Liczba chorych na cukrzycę niepokojąco rośnie. Mamy w tej chwili ponad 2,2 mln chorych leczonych, kolejne 800 tys. nieleczonych, a 5 mln to osoby, które już należałoby objąć obserwacją i edukacją.
O tych problemach dyskutowali diabetolodzy, politycy i eksperci biorący udział w debacie redakcyjnej „Cukrzyca 2014 – fakty i rozwiązania".
Koszty leczenia szpitalnego ciągle rosną, a przy tym pogarsza się opieka ambulatoryjna. Dzieje się tak dlatego, jak podkreślał dr Jerzy Gryglewicz z Uczelni Łazarskiego, że NFZ bardzo nisko wycenił tę usługę i żadnej placówce służby zdrowia się to po prostu nie opłaca. Jednocześnie mamy wspaniały model kompleksowej opieki medycznej, z którego nie korzystamy (Uczelnia Łazarskiego z bliska przygląda się sytuacji w tej dziedzinie, czego efektem jest m.in. raport „Cukrzyca – analiza kosztów społecznych i ekonomicznych").

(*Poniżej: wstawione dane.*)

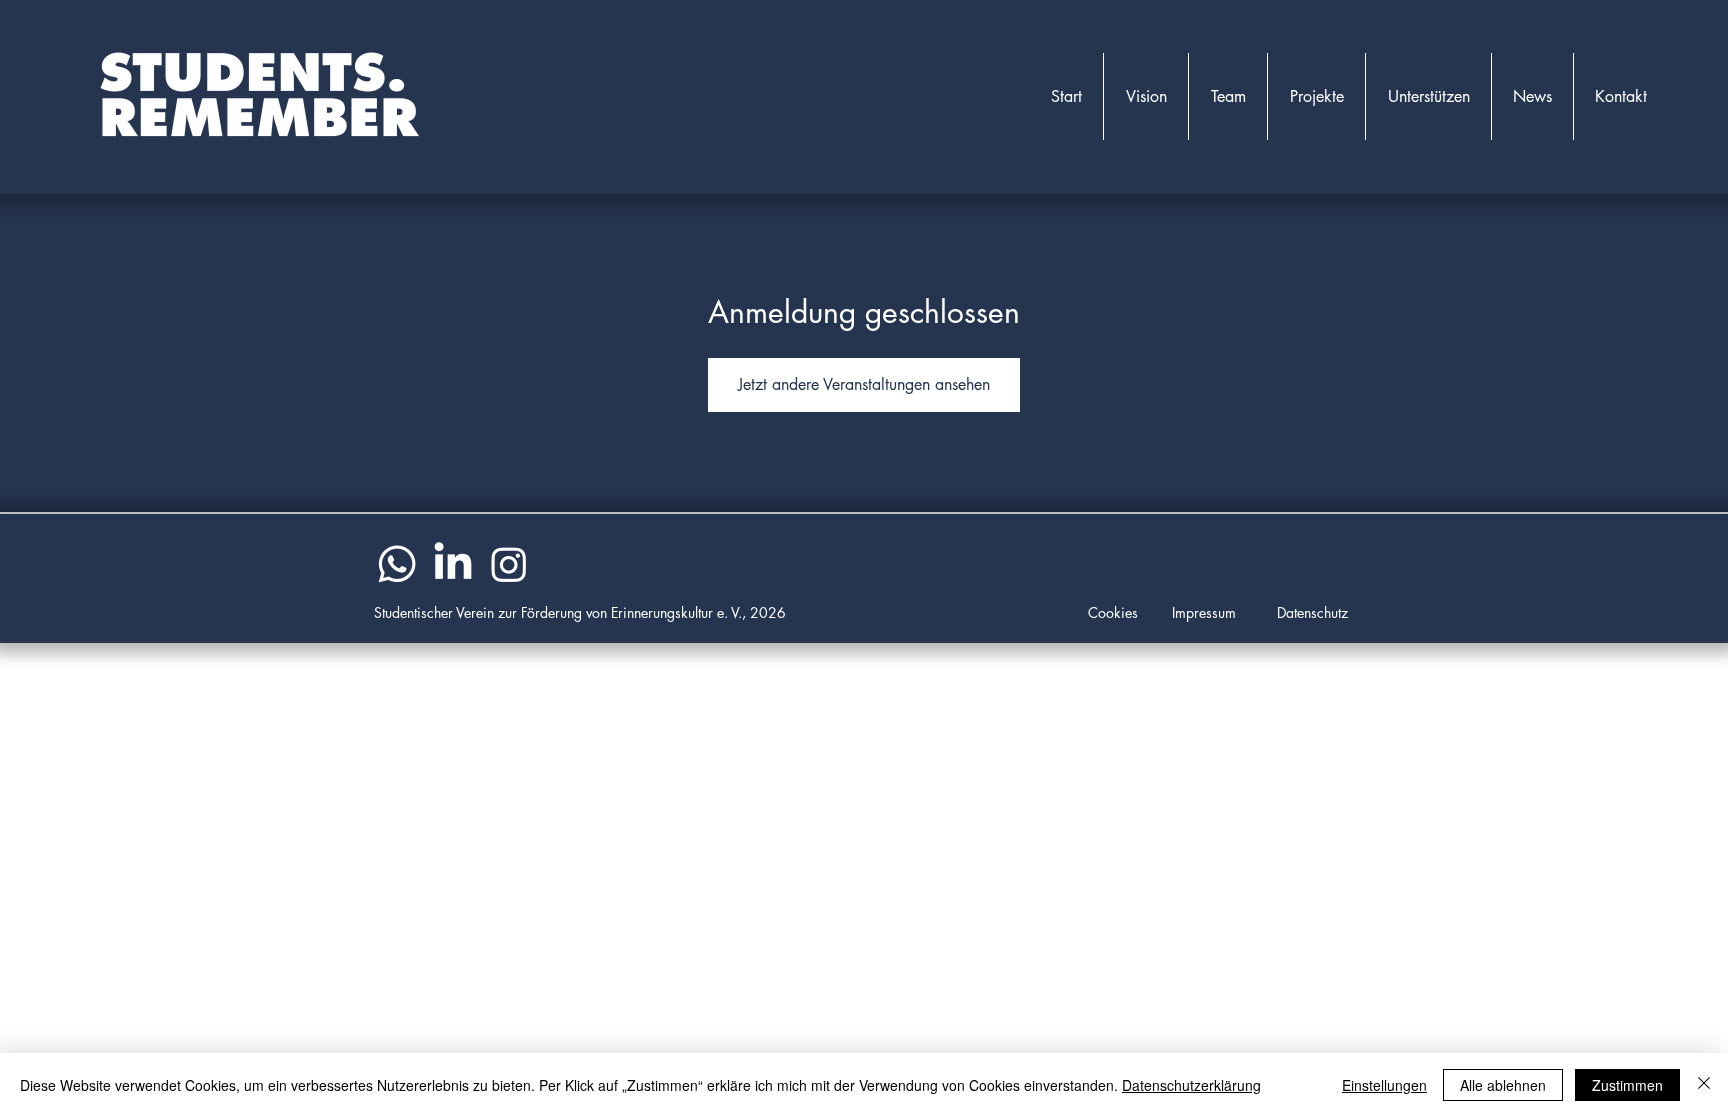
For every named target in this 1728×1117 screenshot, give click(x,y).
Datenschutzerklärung (1191, 1085)
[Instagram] (509, 564)
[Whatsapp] (397, 564)
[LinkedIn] (453, 564)
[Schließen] (1704, 1085)
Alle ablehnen (1503, 1085)
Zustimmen (1627, 1085)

– Cukrzyca wymaga zmiany myślenia rządu i polityków – podkreślił Tomasz Latos, przewodniczący sejmowej Komisji Zdrowia. – U nas pokutuje myślenie „resortowe" i szufladkowanie wydatków, podczas gdy cukrzyca to nie tylko liczenie kosztów, ale także współpraca resortów i instytucji. Niestety, wykracza to często poza ramy jednej kadencji. Dziś wydane środki zaprocentują oszczędnościami po wielu latach. Gdyby było inaczej, już dawno refundowano by leki inkretynowe, ponieważ mimo kosztów w ogólnym bilansie to jest po prostu opłacalne.